Saved data entries:
━━━━━━
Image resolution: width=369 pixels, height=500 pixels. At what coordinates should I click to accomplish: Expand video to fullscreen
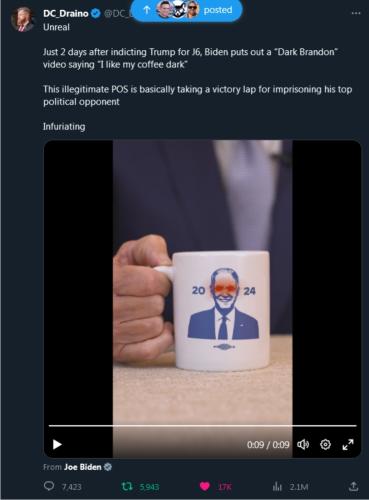(348, 444)
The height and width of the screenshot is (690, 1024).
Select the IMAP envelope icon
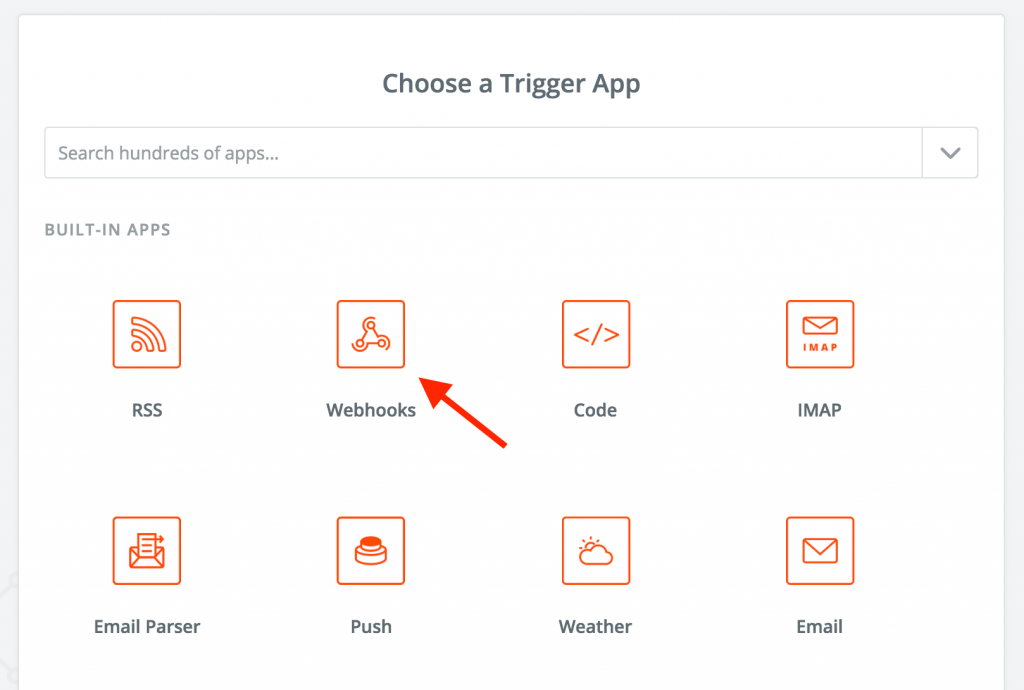(820, 334)
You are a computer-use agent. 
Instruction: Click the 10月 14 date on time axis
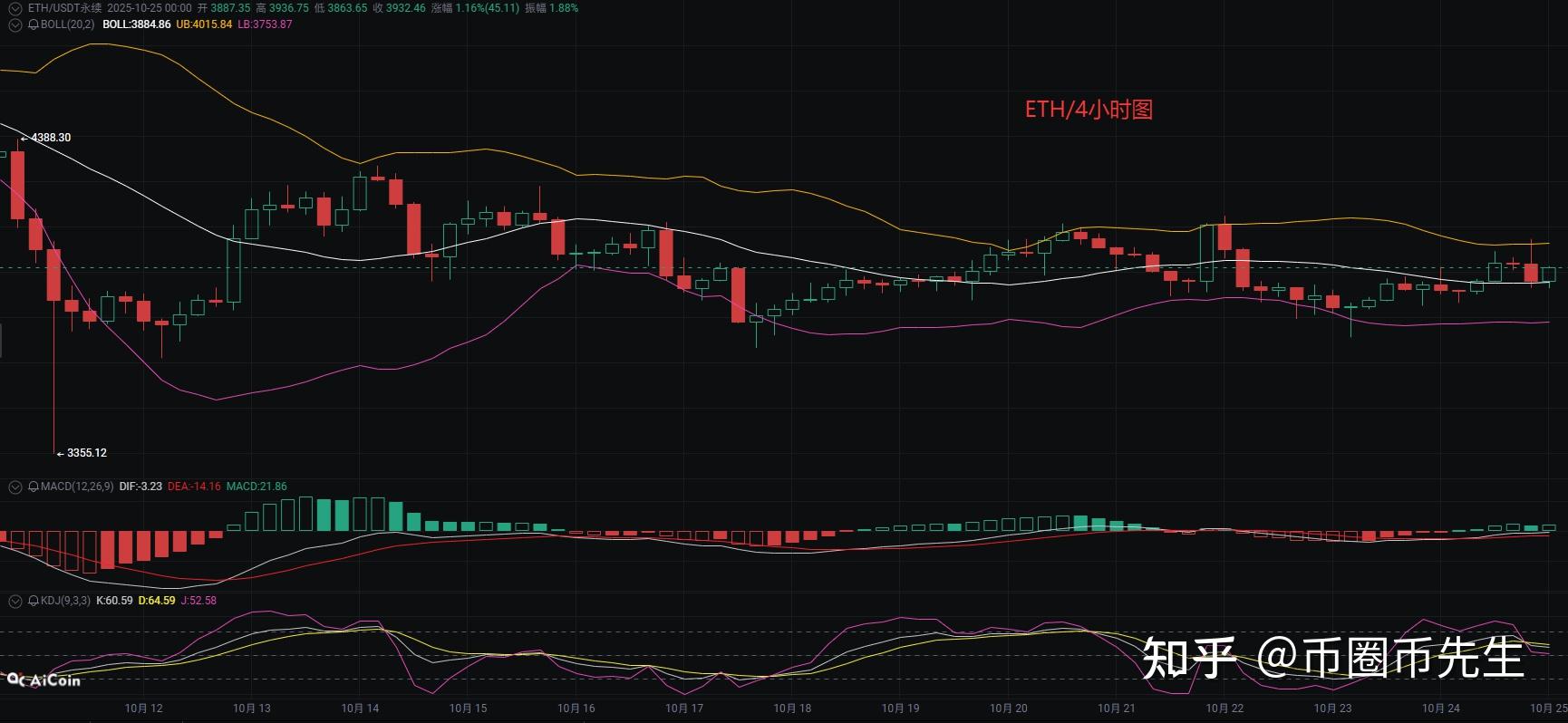360,709
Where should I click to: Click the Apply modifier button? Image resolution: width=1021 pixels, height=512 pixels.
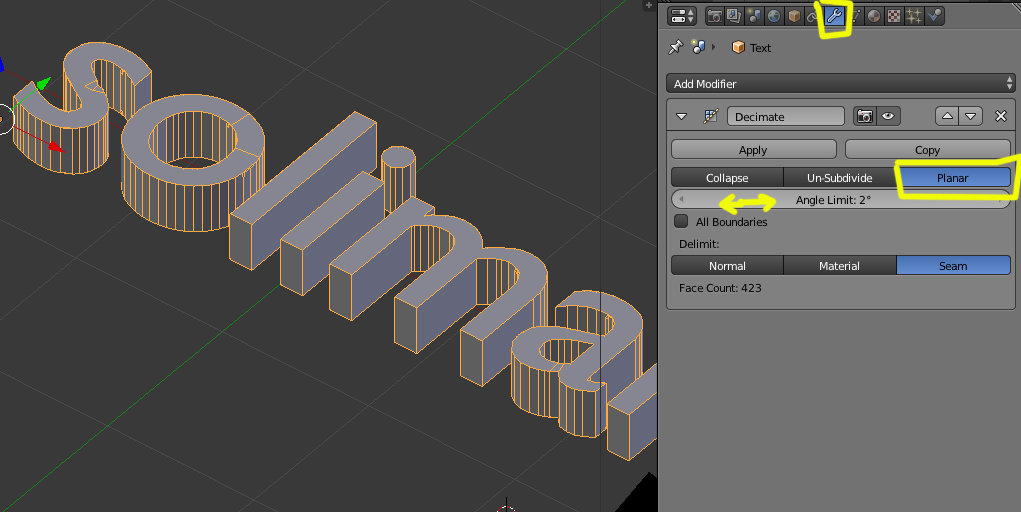(753, 150)
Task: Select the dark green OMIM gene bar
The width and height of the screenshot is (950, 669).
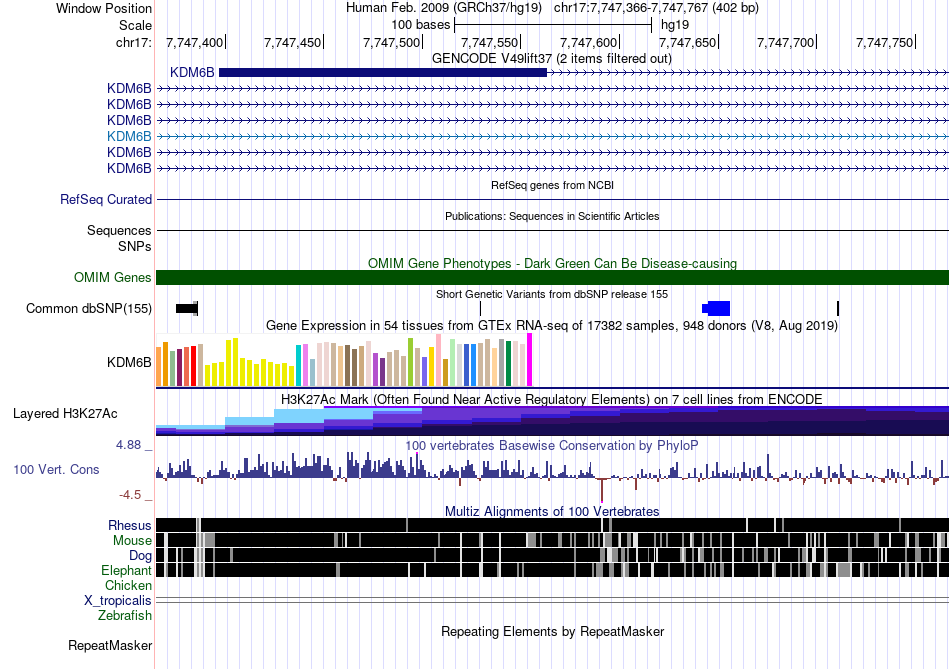Action: click(x=552, y=278)
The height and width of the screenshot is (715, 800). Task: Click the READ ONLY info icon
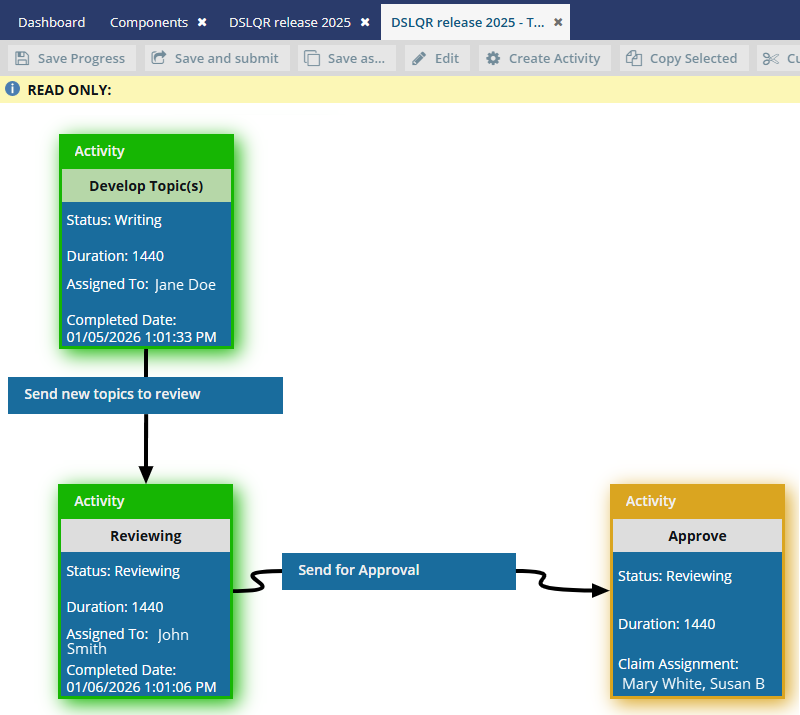coord(13,89)
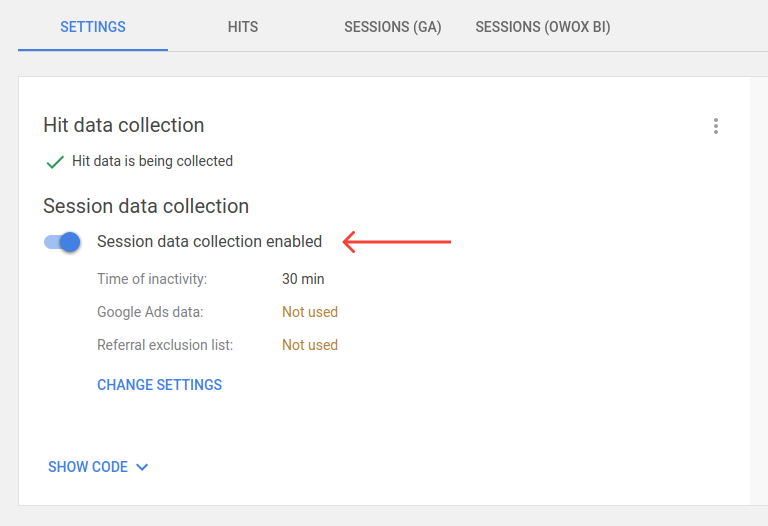The image size is (768, 526).
Task: Open the three-dot more options menu
Action: pyautogui.click(x=716, y=126)
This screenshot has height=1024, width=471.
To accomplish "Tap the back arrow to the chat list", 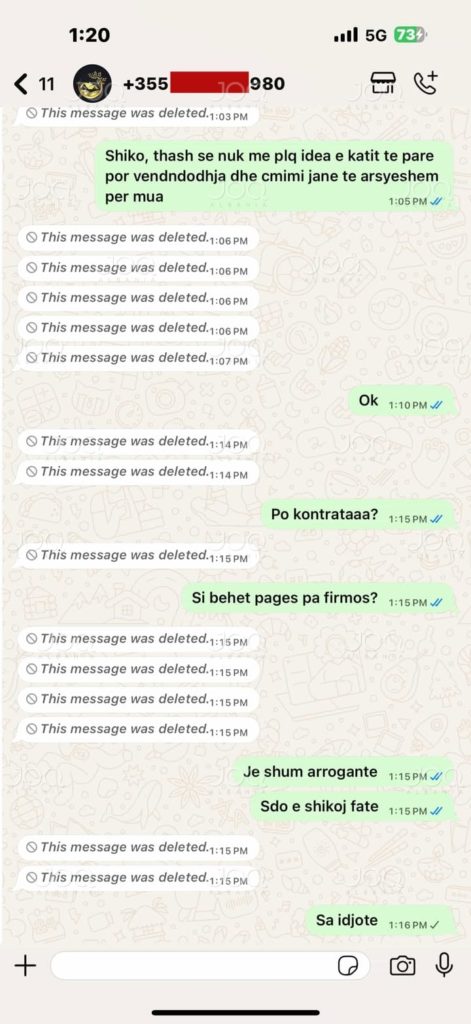I will coord(21,84).
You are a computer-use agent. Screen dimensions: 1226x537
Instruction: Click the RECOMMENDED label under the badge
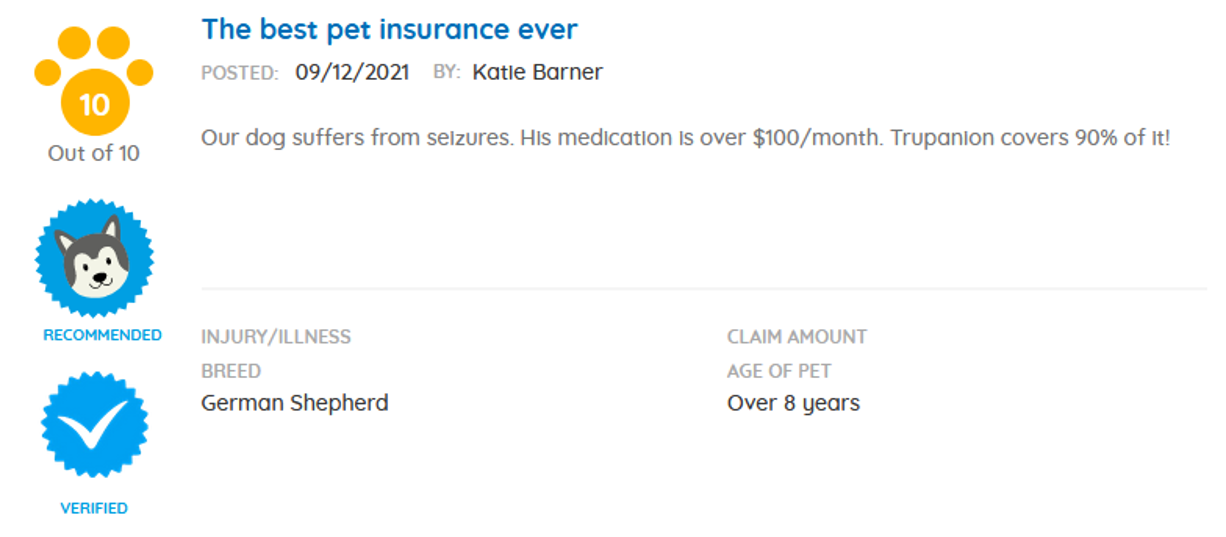click(x=102, y=335)
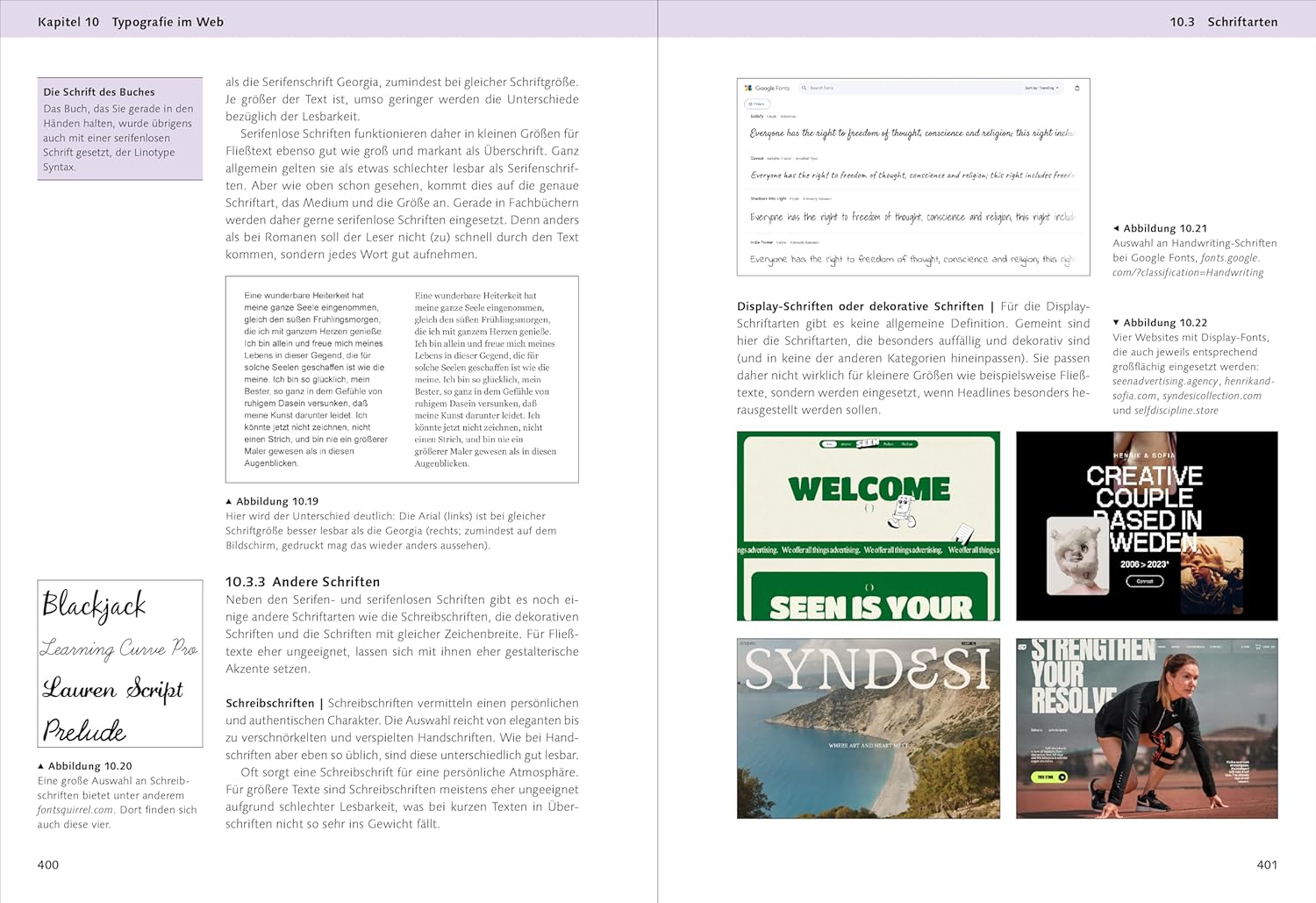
━━━━━━
**ABOUT THIS EXERCISE**: Return only the stretch above from the line containing "Task: Select the dark green OMIM gene bar" through the line containing "This screenshot has height=1024, width=471.", word for word and without pictures.

**REPLY**:
Task: Select the dark green OMIM gene bar
The width and height of the screenshot is (950, 669).
Action: click(x=552, y=278)
The height and width of the screenshot is (715, 800). Task: Click the READ ONLY info icon
coord(13,89)
The image size is (768, 526).
Task: Open the three-dot more options menu
Action: pyautogui.click(x=716, y=126)
This screenshot has height=1024, width=471.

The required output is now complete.